WHAT THE EXERCISE ASKS: Reproduce, exactly, the lines of the material below from the line containing "You are a GUI" through the line containing "Instruction: Select the 负载均衡 sidebar icon", with both end lines included and nothing else.

DATA FOR REVIEW:
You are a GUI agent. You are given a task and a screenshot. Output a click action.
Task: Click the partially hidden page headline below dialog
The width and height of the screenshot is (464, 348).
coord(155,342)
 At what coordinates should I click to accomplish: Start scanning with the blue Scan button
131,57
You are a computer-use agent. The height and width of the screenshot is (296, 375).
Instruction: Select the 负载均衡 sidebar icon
--
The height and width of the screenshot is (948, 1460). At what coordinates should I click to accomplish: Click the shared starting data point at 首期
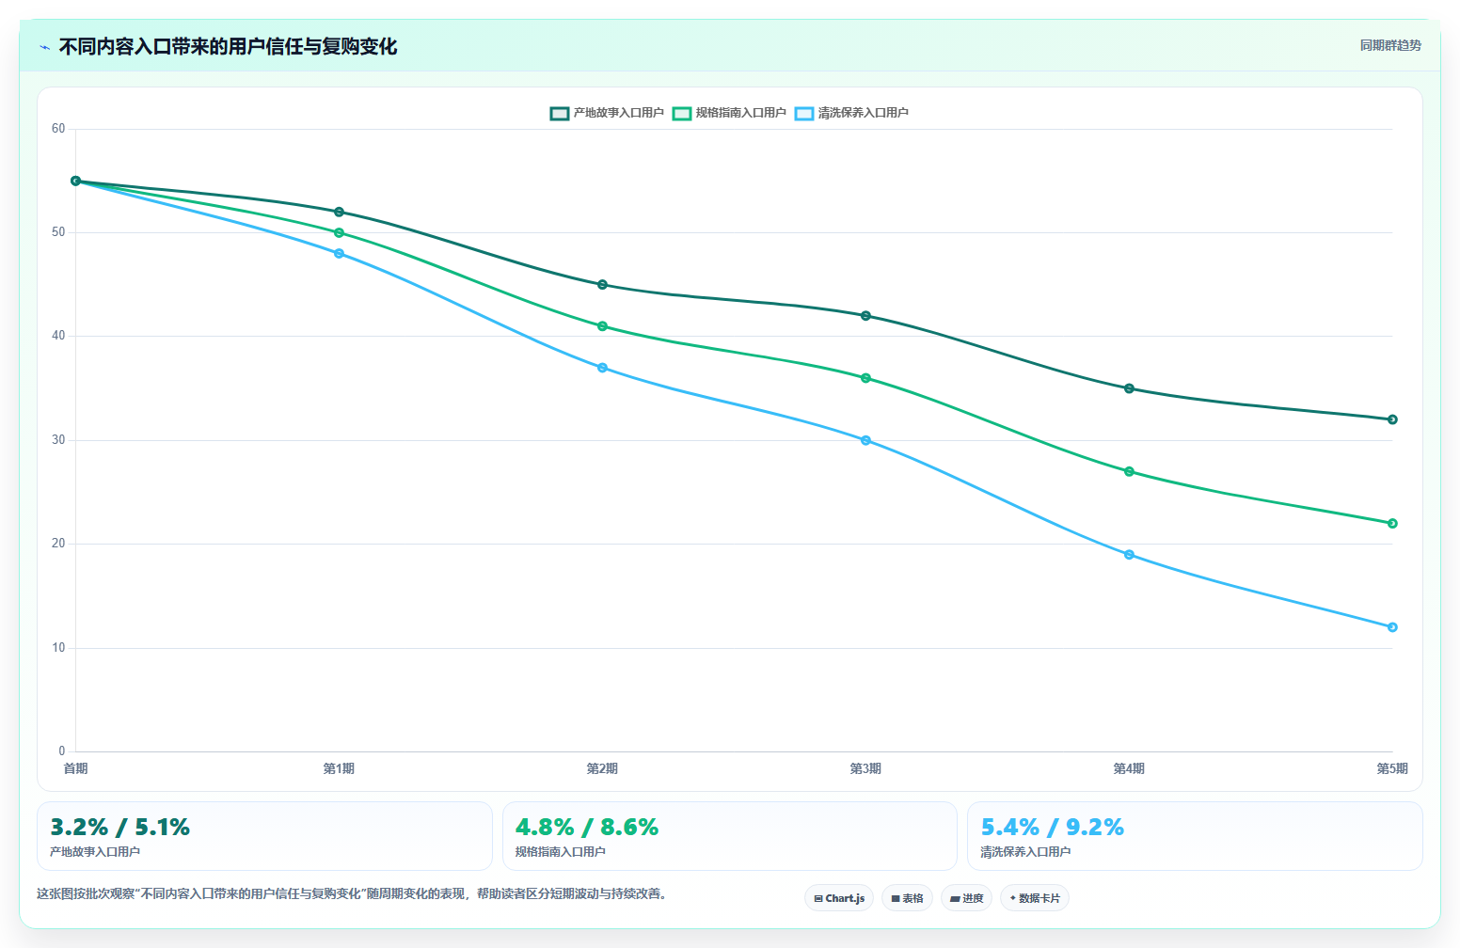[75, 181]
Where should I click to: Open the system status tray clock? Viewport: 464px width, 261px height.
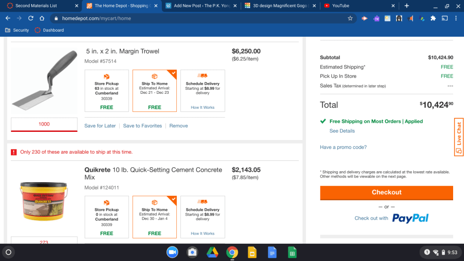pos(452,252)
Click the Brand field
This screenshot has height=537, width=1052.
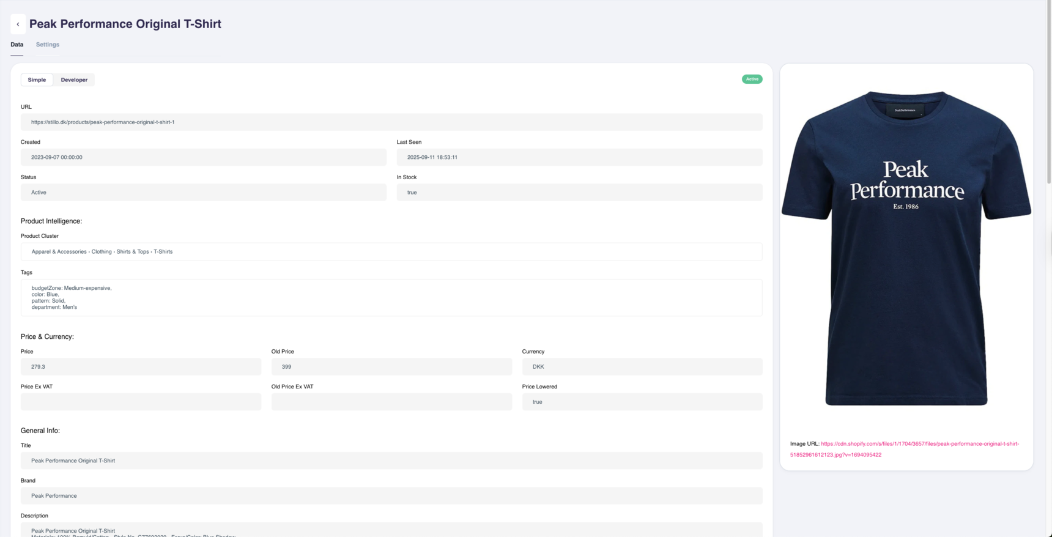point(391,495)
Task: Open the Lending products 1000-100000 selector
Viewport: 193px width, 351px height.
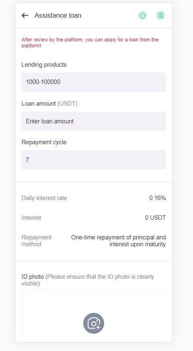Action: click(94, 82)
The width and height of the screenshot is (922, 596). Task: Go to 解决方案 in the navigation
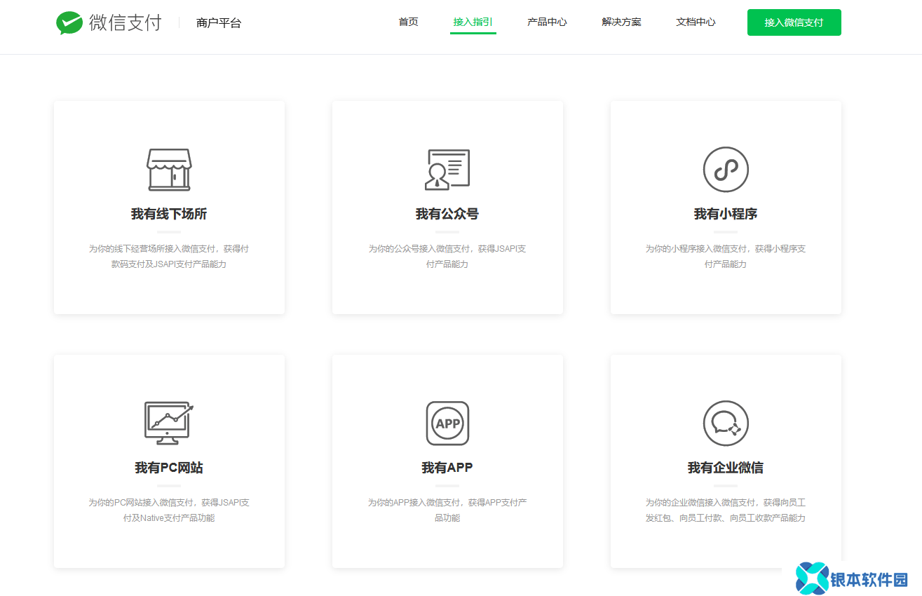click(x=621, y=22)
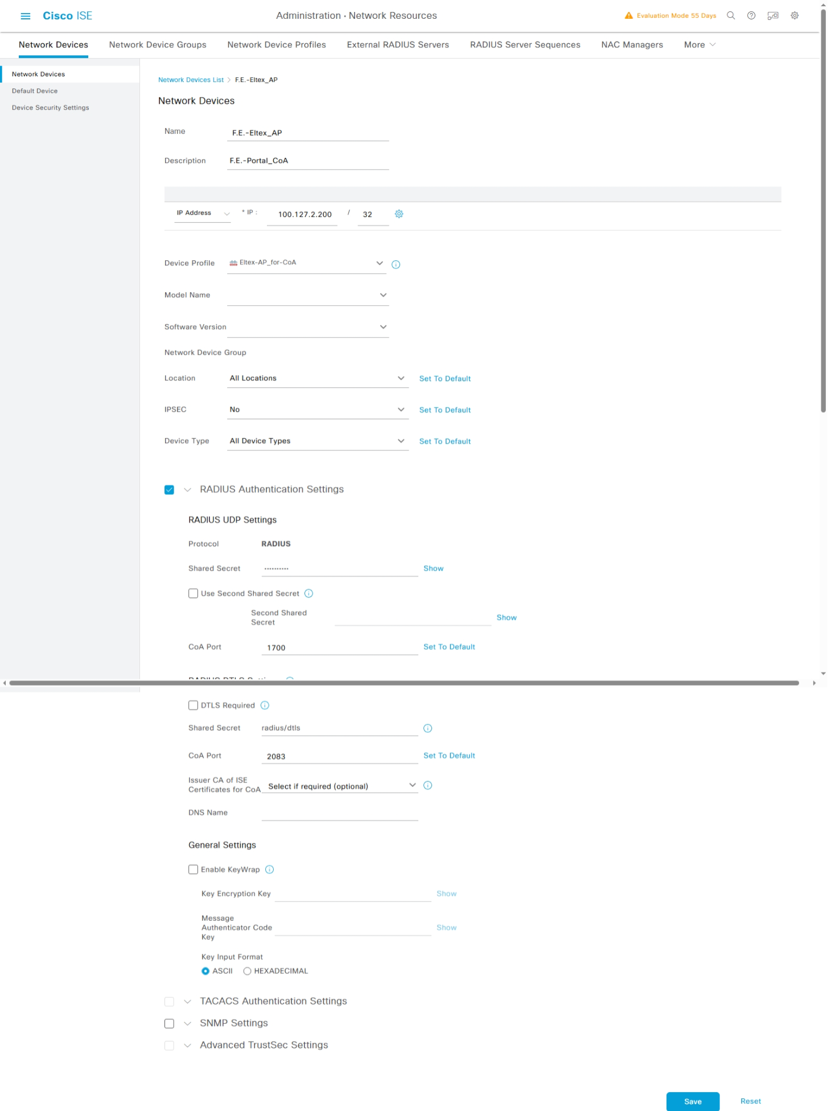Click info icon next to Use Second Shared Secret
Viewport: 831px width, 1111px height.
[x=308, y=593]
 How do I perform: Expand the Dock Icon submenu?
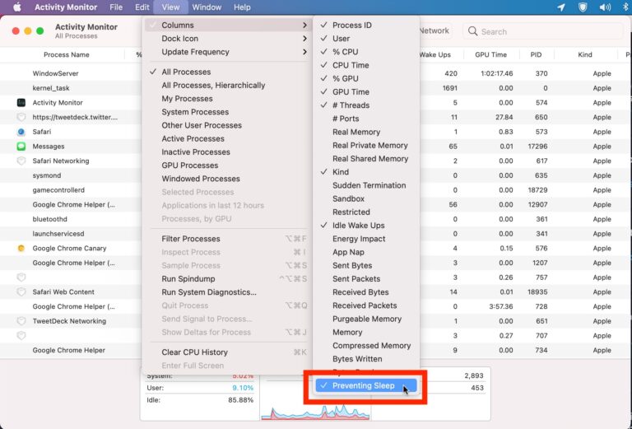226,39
...
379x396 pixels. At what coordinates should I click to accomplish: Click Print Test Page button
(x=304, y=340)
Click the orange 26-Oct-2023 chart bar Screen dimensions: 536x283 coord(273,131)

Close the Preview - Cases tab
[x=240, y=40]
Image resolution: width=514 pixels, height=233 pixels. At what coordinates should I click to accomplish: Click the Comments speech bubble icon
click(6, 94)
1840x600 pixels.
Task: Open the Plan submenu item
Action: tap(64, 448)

ANSWER:
You are a GUI agent. You are given a task and a screenshot. Output a click action.
Task: Click the partially hidden page headline below dialog
The width and height of the screenshot is (464, 348).
coord(155,342)
 At what coordinates should I click to accomplish: Start scanning with the blue Scan button
131,57
You are a computer-use agent. The height and width of the screenshot is (296, 375).
Instruction: Select the 负载均衡 sidebar icon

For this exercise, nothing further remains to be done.